Bienaventurados los que obran la paz…
«No vine a traer paz; sino espada» (Mt 10, 34). ¿Qué paz nos pide el Señor entonces? La paz que viene de estar en comunión con Dios. Por lo tanto, ser constructores de paz u hombres que obran la paz tiene que ver con ser sal y luz del mundo, con ser portadores del mensaje cristiano en nuestra sociedad. La paz se da a quien vive en la división, en la angustia. Sólo Dios da la paz. Por lo tanto, el mensaje y la invitación de Jesús es a ser hombres que lleven a otros a Dios. Hombres que vivan según el Evangelio testimoniando con sus vidas, que el amor es más fuerte que las divisiones y guerras.
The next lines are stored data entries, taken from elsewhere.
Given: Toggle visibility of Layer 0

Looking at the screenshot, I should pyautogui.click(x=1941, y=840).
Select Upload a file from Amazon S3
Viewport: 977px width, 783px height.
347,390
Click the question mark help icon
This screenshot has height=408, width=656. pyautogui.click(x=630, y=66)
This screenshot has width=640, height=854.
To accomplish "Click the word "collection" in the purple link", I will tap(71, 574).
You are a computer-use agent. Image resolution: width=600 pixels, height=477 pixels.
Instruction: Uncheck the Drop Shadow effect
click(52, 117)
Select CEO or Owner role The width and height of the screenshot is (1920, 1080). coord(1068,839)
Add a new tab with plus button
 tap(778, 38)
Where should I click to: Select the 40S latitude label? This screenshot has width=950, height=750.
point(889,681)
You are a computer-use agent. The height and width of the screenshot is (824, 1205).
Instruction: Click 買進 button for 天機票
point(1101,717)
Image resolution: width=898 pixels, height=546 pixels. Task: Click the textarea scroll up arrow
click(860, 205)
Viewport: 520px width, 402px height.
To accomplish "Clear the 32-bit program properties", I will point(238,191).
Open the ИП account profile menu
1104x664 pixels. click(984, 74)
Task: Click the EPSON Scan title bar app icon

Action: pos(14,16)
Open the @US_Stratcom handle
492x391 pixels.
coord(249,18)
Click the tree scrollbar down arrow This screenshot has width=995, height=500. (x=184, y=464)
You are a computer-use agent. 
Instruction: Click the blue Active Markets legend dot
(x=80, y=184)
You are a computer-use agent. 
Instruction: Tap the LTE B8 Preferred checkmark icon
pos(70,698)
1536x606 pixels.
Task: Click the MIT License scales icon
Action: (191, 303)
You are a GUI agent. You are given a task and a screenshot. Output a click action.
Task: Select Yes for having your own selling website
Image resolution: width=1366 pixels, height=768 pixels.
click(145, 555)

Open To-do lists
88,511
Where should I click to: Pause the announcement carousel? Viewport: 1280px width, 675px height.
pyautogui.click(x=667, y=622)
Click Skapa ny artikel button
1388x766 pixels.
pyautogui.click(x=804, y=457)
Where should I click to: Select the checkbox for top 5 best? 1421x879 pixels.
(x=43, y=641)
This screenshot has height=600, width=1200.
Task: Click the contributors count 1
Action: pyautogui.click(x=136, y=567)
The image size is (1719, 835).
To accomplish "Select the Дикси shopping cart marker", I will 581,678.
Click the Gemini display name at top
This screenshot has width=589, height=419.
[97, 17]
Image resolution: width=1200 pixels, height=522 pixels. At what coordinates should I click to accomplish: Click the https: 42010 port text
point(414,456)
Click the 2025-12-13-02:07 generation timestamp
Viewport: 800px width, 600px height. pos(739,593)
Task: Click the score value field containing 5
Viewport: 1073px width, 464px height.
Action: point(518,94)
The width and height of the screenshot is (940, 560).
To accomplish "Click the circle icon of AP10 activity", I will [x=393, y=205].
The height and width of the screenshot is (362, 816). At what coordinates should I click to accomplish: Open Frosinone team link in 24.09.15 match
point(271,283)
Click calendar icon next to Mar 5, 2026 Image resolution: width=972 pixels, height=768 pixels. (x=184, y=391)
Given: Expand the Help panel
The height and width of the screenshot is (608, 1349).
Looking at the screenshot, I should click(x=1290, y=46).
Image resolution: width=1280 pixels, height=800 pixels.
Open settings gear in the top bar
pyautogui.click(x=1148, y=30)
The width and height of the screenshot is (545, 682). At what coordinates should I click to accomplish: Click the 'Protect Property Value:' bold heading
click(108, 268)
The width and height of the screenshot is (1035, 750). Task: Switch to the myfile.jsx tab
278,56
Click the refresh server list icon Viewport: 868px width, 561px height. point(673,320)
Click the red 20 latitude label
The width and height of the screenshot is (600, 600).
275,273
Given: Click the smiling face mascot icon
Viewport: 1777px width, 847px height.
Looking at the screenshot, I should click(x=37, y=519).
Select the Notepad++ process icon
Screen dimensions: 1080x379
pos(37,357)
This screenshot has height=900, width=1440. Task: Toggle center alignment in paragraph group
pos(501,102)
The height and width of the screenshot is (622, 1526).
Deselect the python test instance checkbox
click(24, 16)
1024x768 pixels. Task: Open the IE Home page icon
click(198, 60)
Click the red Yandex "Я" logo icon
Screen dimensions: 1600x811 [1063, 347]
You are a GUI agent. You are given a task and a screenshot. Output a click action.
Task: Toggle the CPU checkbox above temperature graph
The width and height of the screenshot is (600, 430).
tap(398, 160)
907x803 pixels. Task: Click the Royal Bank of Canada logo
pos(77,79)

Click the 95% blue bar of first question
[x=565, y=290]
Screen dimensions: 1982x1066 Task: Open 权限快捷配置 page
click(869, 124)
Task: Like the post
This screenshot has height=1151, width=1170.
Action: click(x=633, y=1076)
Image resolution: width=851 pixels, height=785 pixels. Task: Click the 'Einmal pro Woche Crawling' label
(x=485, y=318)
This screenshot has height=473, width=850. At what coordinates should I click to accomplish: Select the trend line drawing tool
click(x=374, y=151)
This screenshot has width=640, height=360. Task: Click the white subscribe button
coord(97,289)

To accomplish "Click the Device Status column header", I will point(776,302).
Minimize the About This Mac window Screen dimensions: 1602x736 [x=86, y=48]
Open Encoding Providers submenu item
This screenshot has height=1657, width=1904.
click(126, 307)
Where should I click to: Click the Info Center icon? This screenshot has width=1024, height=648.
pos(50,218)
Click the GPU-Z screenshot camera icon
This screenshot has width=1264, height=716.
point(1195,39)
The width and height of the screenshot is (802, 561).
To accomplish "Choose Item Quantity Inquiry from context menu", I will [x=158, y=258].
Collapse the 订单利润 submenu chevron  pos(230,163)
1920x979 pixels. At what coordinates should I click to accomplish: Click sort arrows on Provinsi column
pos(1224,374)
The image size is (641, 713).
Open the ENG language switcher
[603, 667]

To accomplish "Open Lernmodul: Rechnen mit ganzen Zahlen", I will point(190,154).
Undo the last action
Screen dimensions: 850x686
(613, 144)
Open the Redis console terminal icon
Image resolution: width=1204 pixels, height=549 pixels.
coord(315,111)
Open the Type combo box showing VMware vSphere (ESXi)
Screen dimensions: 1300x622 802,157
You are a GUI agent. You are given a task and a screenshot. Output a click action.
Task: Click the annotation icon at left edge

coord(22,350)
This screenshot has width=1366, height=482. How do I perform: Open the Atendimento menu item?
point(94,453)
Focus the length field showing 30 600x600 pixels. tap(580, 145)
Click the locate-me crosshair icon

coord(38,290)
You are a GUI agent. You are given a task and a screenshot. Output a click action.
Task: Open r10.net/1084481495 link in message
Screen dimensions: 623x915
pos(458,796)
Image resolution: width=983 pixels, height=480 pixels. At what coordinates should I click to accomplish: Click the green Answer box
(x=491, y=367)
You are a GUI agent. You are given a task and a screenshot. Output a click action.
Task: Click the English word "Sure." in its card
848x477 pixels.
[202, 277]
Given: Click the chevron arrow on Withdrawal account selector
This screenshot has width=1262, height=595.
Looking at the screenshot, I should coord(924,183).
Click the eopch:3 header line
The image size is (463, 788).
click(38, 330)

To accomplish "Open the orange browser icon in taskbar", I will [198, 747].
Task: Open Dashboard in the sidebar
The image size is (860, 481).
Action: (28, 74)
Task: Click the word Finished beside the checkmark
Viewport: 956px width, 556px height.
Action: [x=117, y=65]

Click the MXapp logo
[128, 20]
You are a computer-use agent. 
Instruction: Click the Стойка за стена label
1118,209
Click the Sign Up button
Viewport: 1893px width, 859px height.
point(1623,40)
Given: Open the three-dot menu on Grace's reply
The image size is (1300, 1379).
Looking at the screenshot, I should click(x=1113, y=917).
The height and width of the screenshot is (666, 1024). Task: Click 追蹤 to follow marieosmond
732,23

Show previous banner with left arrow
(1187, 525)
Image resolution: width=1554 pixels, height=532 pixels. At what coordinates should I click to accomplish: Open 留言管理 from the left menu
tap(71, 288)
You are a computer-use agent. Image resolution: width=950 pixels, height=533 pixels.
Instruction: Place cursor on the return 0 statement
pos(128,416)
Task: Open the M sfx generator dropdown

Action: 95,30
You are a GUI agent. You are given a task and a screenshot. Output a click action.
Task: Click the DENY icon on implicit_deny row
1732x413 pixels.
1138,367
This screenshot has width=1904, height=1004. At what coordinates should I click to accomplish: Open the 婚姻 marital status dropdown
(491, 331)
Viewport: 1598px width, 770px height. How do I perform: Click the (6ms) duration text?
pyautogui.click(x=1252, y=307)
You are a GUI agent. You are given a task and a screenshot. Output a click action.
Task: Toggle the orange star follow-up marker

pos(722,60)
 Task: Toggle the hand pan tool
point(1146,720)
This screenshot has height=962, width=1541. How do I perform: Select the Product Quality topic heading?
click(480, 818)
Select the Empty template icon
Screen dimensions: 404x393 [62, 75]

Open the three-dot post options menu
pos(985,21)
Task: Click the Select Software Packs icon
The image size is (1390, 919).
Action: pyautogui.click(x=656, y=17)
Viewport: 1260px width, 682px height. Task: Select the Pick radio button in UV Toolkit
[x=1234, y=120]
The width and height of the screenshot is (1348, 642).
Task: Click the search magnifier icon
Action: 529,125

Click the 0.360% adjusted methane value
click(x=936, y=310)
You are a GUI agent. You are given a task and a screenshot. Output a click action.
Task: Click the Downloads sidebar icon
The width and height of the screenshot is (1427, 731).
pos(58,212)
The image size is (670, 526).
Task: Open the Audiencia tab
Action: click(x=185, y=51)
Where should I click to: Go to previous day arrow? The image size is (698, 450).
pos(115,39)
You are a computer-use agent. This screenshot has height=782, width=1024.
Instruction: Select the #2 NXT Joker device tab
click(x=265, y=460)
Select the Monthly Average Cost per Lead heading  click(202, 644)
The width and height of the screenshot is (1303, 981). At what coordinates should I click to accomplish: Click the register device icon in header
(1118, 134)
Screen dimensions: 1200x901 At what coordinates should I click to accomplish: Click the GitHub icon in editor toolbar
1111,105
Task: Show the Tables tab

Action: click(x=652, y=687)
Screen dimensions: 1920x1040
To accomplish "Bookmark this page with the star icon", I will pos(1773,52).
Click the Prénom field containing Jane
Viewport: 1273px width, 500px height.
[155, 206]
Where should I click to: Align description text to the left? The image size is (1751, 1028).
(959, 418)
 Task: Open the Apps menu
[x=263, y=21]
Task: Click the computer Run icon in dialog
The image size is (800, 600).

¿Vivo en plena comunión con Dios? ¿Soy en el mundo presencia visible de la vida de Cristo? ¿Busco y promuevo la reconciliación en las relaciones personales? ¿Soy una persona activa en la vivencia de la paz? ¿Estoy en el mundo, anunciado al Señor, sin ser del mundo? ¿Me reconozco hijo de Dios? ¿Cómo anuncio al Señor desde mi realidad?
Bienaventurados los perseguidos a causa de la justicia…
Cristo, que trajo el mensaje de la Buena Noticia fue perseguido, torturado y crucificado. Si somos fieles a su mensaje, entonces recibiremos el mismo trato. El Señor sufrió al punto de sudar sangre, la cruz le provoco angustia, sin embargo, se mantuvo firme hasta el final. Esto nos muestra en que marco nos movemos si somos fieles a Dios. Al rechazo, a la reprobación, a veces incluso a la muerte, o al castigo físico. Pero Dios nunca nos abandona, y nos promete el Reino de los cielos para aquellos que perseveren hasta el fin de sus días.
¿Estoy dispuesto a asumir esta radicalidad? ¿Soy consciente de lo que me puede llegar a tocar por seguir a Jesús? ¿Confío en él? ¿Estoy dispuesto a ser maltratado por Jesús, a morir por él? ¿Sufro por los pecados de la Iglesia, y por los ataques hacia ella? ¿Estoy dispuesto a sufrir por otros? ¿Tengo vergüenza o temor de manifestar públicamente o privadamente mi fe?